透明人間の色



だからといって、その感情をこんな価値のない女にぶつけたって仕方がない。


「どうぞ、おかけください」


広がる感情はおくびにも出さず、それでも私は微笑んで見せた。


私は悪だから。

本当は“花”じゃなくて、“破名”だから。



「あの、貴女に会えば美香と仲直りできるって、そう聞いたんですけど………」


「そうですか」

それだけ言って微笑み続ける私に、小野楓は混乱したように、黙って探るようにこちらを見る。


が、そんなものは怖くない。

私に唯一怖いことがあるなら、それは紫に関してだけ。



今までもこれからも、ずっと。



「あのっ」

しばらくすると、堪えられなくなった小野楓が声を上げる。


「貴女が仲直りさせてくれるんですか?」


必死に言葉を紡いでいますよとでも言うような、その握りしめた小さな拳が視界に入った。

ため息が溢れそうになる。


この女はそんなにあの女がいいのだろうか。


この女は、拾ってくれる人であれば誰でも良かったんじゃないの?


だって、東城美香にこだわる必要なんて一つもないはずだ。

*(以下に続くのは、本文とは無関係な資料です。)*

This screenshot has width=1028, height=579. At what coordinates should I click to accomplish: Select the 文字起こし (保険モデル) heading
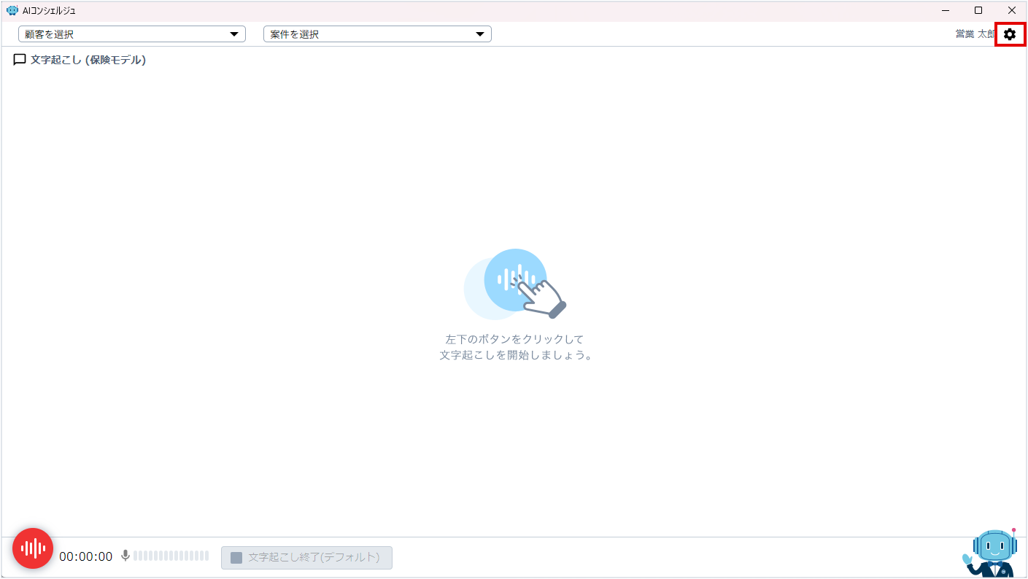coord(88,60)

東城美香と出会う前と同じように、生きていけばいい。


簡単なはずだ。東城美香が笹本達也を振ったという噂を流せば、小野楓は仲間に入れてもらえる。


そうやってこの女は、純粋なフリをして、都合のいいように人を裏切り続ければいいと思う。



どうせ、どうしたって友達なんてものは入れ代わっていくんだから。